While I understand the model may start from a different place, my assumption was that the best level of accuracy (val_acc) would have been carried over from the previous run.
My question is am i missing something?
About ModelCheckpoint, as Wilmar van Ommeren already wrote in the comment, every time you call this class it is reinitialized the process of searching best result, because it's a class and you assign an instance of it to a variable called checkpoint.

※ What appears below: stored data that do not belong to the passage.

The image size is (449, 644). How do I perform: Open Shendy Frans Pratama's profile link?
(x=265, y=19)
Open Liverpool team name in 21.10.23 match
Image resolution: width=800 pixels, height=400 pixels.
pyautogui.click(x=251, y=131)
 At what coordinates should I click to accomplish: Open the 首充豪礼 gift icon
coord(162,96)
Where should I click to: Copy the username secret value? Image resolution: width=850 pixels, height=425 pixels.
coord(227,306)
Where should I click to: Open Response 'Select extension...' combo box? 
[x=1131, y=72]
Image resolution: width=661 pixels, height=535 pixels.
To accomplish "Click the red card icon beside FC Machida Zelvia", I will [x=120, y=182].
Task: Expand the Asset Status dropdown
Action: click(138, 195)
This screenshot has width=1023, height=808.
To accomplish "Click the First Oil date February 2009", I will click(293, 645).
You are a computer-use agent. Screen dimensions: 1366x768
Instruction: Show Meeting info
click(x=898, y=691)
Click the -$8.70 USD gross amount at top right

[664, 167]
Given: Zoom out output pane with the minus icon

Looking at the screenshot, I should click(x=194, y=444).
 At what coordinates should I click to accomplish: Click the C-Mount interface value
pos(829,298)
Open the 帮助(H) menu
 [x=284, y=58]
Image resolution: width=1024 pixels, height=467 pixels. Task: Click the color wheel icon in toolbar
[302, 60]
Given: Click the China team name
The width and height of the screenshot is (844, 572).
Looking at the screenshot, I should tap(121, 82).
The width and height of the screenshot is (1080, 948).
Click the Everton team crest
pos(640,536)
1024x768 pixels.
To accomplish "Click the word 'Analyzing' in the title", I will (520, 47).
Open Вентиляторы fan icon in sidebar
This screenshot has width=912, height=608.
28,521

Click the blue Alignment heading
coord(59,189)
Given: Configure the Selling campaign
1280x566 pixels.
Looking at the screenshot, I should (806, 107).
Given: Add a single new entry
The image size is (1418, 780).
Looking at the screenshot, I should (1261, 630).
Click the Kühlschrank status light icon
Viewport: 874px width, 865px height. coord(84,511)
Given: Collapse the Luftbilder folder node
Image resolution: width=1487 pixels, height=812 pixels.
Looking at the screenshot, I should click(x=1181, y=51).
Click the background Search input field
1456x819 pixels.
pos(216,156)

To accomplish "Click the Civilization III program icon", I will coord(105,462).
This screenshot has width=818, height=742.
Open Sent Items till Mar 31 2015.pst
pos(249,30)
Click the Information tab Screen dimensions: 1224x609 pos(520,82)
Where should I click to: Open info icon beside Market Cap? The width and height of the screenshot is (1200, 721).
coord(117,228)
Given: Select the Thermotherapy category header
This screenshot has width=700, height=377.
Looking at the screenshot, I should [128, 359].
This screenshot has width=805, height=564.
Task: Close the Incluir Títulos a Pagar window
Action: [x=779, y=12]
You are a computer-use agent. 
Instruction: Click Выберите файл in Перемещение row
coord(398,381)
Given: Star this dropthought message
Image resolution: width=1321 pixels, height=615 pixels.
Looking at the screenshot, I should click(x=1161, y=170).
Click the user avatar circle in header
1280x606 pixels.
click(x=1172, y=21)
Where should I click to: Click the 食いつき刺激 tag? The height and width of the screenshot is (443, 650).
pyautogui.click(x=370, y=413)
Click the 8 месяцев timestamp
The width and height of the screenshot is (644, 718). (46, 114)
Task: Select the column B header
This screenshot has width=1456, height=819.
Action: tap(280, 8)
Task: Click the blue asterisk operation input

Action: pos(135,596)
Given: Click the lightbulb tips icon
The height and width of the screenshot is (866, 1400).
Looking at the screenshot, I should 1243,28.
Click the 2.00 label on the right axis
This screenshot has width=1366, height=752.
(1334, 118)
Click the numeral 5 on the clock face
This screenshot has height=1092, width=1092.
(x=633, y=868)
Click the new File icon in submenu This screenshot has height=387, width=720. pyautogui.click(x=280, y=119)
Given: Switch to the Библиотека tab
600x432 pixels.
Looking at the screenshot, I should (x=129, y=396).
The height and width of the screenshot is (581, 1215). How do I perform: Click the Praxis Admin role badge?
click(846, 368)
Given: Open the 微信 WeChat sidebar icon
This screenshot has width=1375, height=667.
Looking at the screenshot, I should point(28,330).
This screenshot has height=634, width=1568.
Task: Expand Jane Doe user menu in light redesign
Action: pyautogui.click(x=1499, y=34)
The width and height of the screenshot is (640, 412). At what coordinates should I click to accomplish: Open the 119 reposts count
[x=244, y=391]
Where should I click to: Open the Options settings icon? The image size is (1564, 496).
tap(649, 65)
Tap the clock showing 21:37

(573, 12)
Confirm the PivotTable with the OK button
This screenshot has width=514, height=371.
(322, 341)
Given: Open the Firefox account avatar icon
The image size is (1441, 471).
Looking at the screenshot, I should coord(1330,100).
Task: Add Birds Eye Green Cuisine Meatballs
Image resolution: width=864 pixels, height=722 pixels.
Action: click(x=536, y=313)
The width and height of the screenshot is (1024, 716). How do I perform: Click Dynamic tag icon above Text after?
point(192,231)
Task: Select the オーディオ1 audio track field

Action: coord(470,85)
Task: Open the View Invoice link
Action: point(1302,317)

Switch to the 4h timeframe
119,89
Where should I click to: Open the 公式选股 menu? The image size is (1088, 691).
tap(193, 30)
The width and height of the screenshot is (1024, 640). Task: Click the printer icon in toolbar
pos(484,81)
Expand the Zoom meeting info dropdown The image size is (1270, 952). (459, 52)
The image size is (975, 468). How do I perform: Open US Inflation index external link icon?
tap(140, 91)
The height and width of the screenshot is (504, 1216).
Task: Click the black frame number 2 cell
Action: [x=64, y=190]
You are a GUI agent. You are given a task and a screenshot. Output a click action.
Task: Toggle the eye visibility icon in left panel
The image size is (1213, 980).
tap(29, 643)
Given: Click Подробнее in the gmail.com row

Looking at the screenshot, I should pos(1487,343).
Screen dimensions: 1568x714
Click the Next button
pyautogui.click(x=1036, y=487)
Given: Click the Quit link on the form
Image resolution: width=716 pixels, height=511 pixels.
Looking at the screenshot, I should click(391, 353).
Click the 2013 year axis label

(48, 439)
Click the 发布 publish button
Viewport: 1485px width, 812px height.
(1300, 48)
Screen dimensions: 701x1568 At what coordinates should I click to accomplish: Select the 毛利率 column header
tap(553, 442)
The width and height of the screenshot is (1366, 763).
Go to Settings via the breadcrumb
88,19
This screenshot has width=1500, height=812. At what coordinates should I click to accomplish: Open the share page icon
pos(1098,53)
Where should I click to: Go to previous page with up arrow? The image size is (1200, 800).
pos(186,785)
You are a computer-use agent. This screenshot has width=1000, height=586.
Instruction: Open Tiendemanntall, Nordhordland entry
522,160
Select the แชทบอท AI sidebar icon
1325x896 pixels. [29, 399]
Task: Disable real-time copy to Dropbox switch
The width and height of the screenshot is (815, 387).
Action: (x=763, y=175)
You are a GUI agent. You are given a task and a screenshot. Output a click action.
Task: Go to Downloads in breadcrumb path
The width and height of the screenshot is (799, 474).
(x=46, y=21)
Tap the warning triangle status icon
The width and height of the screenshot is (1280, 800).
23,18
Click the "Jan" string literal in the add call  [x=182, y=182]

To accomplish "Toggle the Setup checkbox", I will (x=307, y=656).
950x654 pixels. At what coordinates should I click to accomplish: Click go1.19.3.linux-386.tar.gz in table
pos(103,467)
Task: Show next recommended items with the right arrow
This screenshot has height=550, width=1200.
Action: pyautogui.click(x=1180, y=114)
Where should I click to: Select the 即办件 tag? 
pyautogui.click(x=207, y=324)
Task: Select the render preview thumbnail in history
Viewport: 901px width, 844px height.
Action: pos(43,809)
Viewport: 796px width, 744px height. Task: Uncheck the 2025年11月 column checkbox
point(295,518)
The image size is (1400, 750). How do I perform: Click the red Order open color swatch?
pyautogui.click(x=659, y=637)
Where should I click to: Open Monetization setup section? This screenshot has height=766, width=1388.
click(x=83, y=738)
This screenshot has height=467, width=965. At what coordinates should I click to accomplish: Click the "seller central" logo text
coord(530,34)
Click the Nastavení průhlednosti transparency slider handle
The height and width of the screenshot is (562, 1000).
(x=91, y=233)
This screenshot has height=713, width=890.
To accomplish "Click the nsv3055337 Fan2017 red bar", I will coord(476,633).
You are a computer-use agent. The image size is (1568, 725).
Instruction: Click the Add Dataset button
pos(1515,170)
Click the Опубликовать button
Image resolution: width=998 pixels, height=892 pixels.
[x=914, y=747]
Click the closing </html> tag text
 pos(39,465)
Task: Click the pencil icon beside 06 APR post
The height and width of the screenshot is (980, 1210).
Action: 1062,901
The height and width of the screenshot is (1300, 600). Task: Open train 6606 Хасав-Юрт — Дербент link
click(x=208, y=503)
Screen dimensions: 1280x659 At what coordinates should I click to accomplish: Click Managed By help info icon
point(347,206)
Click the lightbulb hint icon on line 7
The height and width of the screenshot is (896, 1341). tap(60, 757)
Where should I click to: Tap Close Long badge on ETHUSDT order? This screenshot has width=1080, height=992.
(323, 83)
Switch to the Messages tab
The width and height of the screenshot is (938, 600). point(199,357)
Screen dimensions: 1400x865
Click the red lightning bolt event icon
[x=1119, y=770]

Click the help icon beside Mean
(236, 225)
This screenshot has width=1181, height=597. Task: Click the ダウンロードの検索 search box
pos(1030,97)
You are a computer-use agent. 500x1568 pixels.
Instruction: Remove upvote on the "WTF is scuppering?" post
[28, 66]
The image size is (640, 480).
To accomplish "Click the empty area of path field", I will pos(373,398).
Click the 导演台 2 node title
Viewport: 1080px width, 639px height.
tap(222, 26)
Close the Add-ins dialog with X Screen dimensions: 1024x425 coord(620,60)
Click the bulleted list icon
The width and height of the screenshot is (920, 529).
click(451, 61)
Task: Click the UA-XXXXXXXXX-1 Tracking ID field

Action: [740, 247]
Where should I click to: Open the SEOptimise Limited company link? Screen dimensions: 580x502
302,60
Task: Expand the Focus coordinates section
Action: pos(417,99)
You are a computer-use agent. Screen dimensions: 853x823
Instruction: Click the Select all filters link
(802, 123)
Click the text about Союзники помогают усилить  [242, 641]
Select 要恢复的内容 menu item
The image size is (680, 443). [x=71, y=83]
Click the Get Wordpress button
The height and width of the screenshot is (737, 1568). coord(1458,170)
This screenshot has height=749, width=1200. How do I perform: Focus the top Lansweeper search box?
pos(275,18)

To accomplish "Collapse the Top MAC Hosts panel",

Fortunately Keras is an open source project meaning that you can read how the class ModelCheckpoint is written and it turns out that, every time you make an instance of this class, the special method __init__ always initialize a public variable called best to Infinity or -Infinity, which depends on the argument you pass to the parameter mode inside the constructor of the class.
So every time you repeat the training of the model, the last result is always overwritten by the first training process of the new training session because the variable best is set to an Infinity value, losing all the effort from the previous training session.
To make your training sessions continuing the previous ones you just have to save the best result from the previous training session, which you can do it by taking the History object from the model.fit() method, and save it into a variable or file. Then, when you have to continue the training of the model, before you call the model.fit() method specify the best result from the previous training into the variable checkpoint, in your case is the val_acc. In summary, this is the "pseudocode" you need to solve your problem with ModelCheckpoint:
# Previous training...
# Save the best result to a variable or in a file
# Load the best result into a variable
checkpoint = ModelCheckpoint(model_file, monitor='val_acc', verbose=1, save_best_only=True, save_weights_only=True,mode='max')
checkpoint.best = best_accuracy_from_previous_training_session
# Repeat the training...
Another thing I want to point out is the compile method. There is nothing wrong on what you pass as arguments to the method, but recently I have found the following two issues that claims it is necessary to specify the right metrics to the method for saving the right information:
Keras giving low accuracy after loading model
Accuracy is lost after save/load
Although you save and load only the weights of the model, it seems it is better to specify which metric you use based on the loss function. Even tho passing 'accuracy' as a parameter it's ok because Keras chooses the right metric but sometimes might not do it in the right way.
So all you have to do is to change the string 'accuracy' to 'binary_accuracy' in metrics.